“Nos estamos alejando de un sistema de comercio internacional equilibrado y estable que se basaba en la interdependencia positiva y en reglas acordadas mutuamente, y ahora nos encontramos en un entorno más difícil e inestable, marcado también por la competencia desleal y el uso de las dependencias mutuas como arma”. Esta es una frase literal en la alocución de bienvenida en la reunión de esta semana de los ministros del G7 –el grupo de países de economías más potentes que forman Canadá, Francia, Alemania, Italia, Japón, Reino Unido y Estados Unidos–, en la que han analizado la situación de la economía mundial. Vaya con el trabalenguas. Queda claro que van a hablar de lo tuyo.
Mi vecino Ramón no me habla de Ormuz, no lo coloca en el mapa porque no le hace falta –no nos hace falta a nadie– y solo sabe que “nos están jodiendo a base de bien con la guerra y el petróleo”. Tampoco le han recitado nada tremendo en reuniones oscuras de círculos del mal, de rojos o así, pero también me dice que “el Trump está loco”. La locura sirve para ponerle el manto de la explicación cuando no sabemos cómo explicarlo. “Te trinca el ICE y te mandan a la cárcel”, le digo. Calla. “Anda majo”, replica y añade que lo de los gorilas en Estados Unidos lo ha visto por la tele. “Menudos brutos”.
A Ramón, no le salen las cuentas cuando va a la compra, me bufa y busca el ticket. Confirma que ha comprado cuatro cosas, “no, cinco, que el nietico viene a comer”, y puntea con el dedo en el papel el listado y los euros que se ha gastado. Ni un capricho, subsistencia pura y dura, relleno para la nevera que dura un par de horas.

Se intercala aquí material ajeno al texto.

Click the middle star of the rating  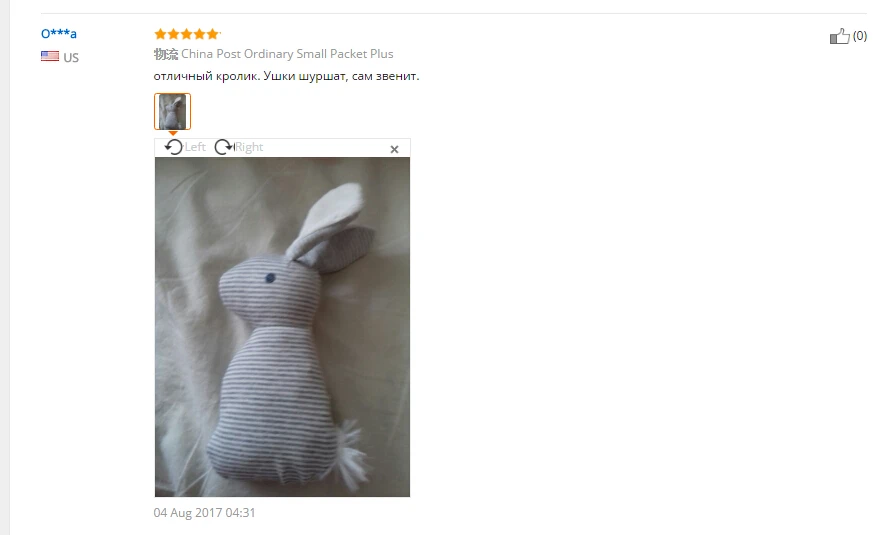[x=186, y=34]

Se prevé que en 2026 los precios generales de los alimentos aumenten un 2,9% como consecuencia de la guerra, afirman los medios, y no hay que recurrir a ningún estudio mayor o mejor para confirmar que todo se ha convertido en un lujo. Los alimentos en España han acumulado una subida superior al 30% entre 2019 y principios de 2026. El Índice de Precios de los Alimentos que calcula la Organización de las Naciones Unidas para la Alimentación y la Agricultura (FAO) subió en abril por tercer mes consecutivo, debido a los elevados costes energéticos y las problemáticas causadas por el conflicto en Oriente Medio, dice en su informe de ayer mismo. Alguno se está forrando y viene de lejos, pero con esto de la guerra con Irán todo parece salirse de la razón de forma disparatada y no se ve final a medio plazo. “¿Dónde queda Ormuz?”, me mira Ramón.